Drive Charts: The Kansas City Chiefs' Offense
By Chris Section: Campaign 2007
Posted on November 27th, 2007
Number of drives: 10 (Last game: 12)
Average starting field position: 29.5 yard line (Last game: 35 yard line)
Average number of plays per drive: 5.5 (Last game: 5)
Average net yards gained per drive: 29 (Last game: 19.5)
Average drive time: 3:13 (Last game: 2:42 minutes)
Longest drive: 69 yards (Last game: 77 yards)
Time of possesion: 32:13 (Last game: 32:23)
Two different games. Two losses. I'll take the Colts game over Sunday's embarrassment any day of the week. One interesting stat to come out of this week is that Sunday's game was the first time this season that the Kansas City Chiefs had more first downs rushing the ball than passing the ball. The Chiefs had nine first downs via the rush and seven via the pass. We have 119 first downs passing and 45 rushing in 2007.
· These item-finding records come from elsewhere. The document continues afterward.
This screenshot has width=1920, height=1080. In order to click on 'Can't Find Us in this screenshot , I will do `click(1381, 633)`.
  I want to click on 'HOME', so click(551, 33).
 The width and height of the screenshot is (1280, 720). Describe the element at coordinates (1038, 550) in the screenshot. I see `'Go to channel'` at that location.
This loss isn't hard to figure out. One missed field goal by Dave Rayner was the difference in the game and it even affected Herm Edwards' decision making at the end of the game. Herm made the wrong call but I still didn't trust Rayner to make that final kick. Going 3/12 on third downs doesn't help either.
Like the Indy game, the Chiefs could not stop the opposing team's offense at the end of the game. The Raiders held the ball for the final 4:22 of the game. The Colts held the ball for 6:56 of the remaining 6:59 of the game to seal it. Our defense, which has been our rock this season, let us down in two consecutive games. Usually, when that happens, you chalk it up to a tired defense. Especially when the defense has held the opposing team in check for most of the game. There really is no excuse for the defense being tired, aside from poor conditioning. The Chiefs held the ball for nearly twice as long as the Raiders did in the fourth quarter.
Is the Chiefs' defense feeling the weight of a losing season?